After a pretty dull opening 20 minutes, this game got real chaotic real fast in the second period. Thanks to two late-first penalties taken by the Canadiens, Toronto got to start the period with a 5-on-3 powerplay, and made the most out of the opportunity. Auston Matthews let off a one-timer to pick up his 17th of the season about a minute into the period, and a great pass from Joe Thornton set up Travis Boyd just seventeen seconds later to finish off the rest of the man advantage. That two goal lead was gained quickly, but lost nearly as fast – Jesperi Kotkaniemi found himself all alone on a rush two minutes later and made no mistake with his shot, and Paul Byron was able to use his afterburners to equalize only 33 seconds later.
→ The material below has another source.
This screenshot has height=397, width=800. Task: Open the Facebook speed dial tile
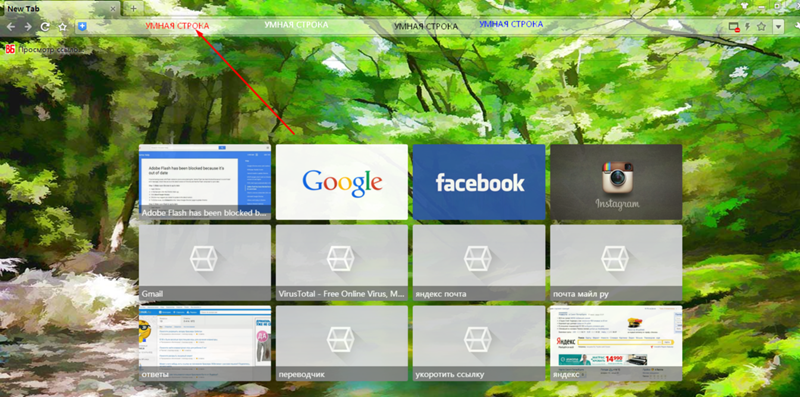(479, 182)
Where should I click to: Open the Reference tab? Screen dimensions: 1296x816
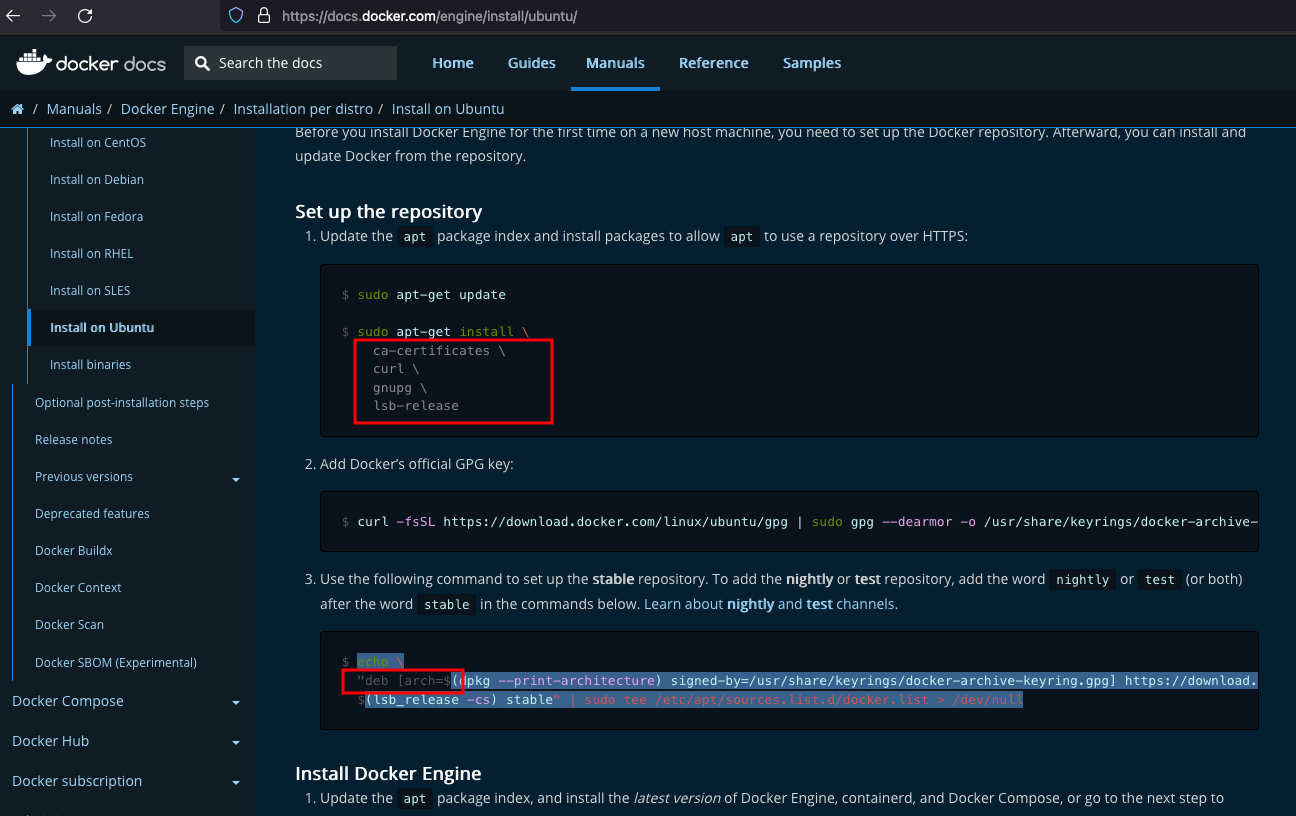click(714, 62)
Even still, the goal rush wasn’t over – Mitch Marner was quick to bury his nith of the season just three and a half minutes after the prior flurry, giving the second period a whopping five goals in 6:28. Things did settle down a bit from here, but another Leafs powerplay led to another Matthews goal with five minutes remaining in the frame, and the Habs almost pulled the game within one following a scramble in front of the Toronto net. The goal was initially reviewed for sticks pushing Frederik Andersen’s pad into the net – and found to be a good goal – before being challenged for goaltender inteference, meaning the same officials watched the same clip – and now found it was not a good goal. It was peak NHL rulebook nonsense, but in the end, the right call was made.
Similar to last Saturday, Montreal continued to put on the pressure in hopes of a comeback in the third, throwing the body where they could, crashing the net when possible, and skirmishing when the moment warranted it. But none of it seemed to have the same pull, which might be a credit to the Leafs for rolling with the pressure better, or a knock on Montreal’s lack of extra gear. Whatever the case, the Leafs took advantage of it – Alex Kerfoot added a fifth goal in the final frame, and while Tyler Toffoli was able to bury a slot chance as a result of a deflection and an in-pain Jake Muzzin, two goals was as far as the Habs were able to push it.
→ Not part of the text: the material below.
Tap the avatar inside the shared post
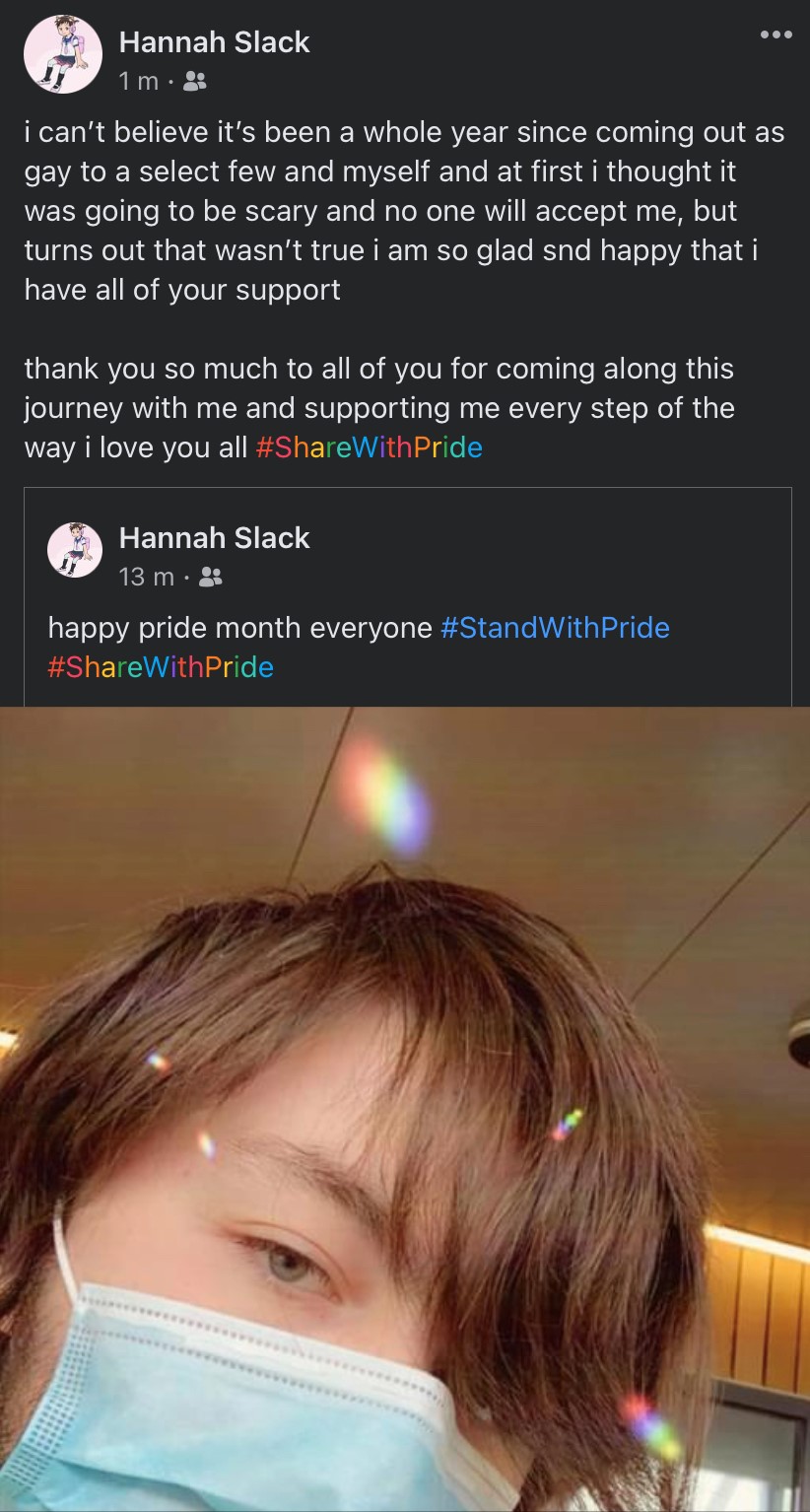This screenshot has width=810, height=1512. pyautogui.click(x=75, y=550)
This season, I’m going to showcase the stellar work of Hockey Stats Cards for post-game data, as Cole Palmer has done a fantastic job presenting a combination of data from Natural Stat Trick and Dom Lusczczysyn’s Game Score model. Be sure to check out the site, which does cards for all games automatically and lets you subscribe to email pushes for your favourite teams.
- As mentioned in the opening, the Auston Matthews show is on another level right now. Another two goals and two assists puts him at a goal per game place at the eighteen game mark, which hasn’t happened since Simon Gagne and Daniel Alfredsson kicked off the 2005/06 season at a similar pace. It also extends his point streak to 16 games.
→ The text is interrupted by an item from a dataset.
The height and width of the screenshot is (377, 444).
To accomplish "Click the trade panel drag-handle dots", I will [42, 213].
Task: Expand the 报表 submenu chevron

- Mitch Marner’s production also continues to dazzle – with an extra game played, he also has an extra point, putting him at 30 in 19 to Matthews’ 29 in 18. Toronto’s other point-per-game forward? That would be Joe Thornton, who is now at 9 in 9 with tonight’s assist.
- As the game score shows above, it wasn’t a great night for the Muzzin-Holl pair. Generally their most consistent this year, they were outshot, outscored, and outchanced – though Jake Muzzin did make Josh Anderson look silly in the third period.
- Frederik Andersen was very good tonight. All three goals conceded were high-quality chances, and he was able to push the other 30 aside.
- Zach Bogosian had an awesome rush in the third period that made him almost look like one of the puck movers. Unfortunately, he was also slashed, hooked, and hauled for almost every step of it, as the game was pretty much in the “nothing is illegal” stage at this point. Amazingly, it still wasn’t worse than Joel Armia’s uncalled elbow on Travis Dermott.
- Toronto’s next game will come on Monday, against the Calgary Flames. You can catch it on TSN.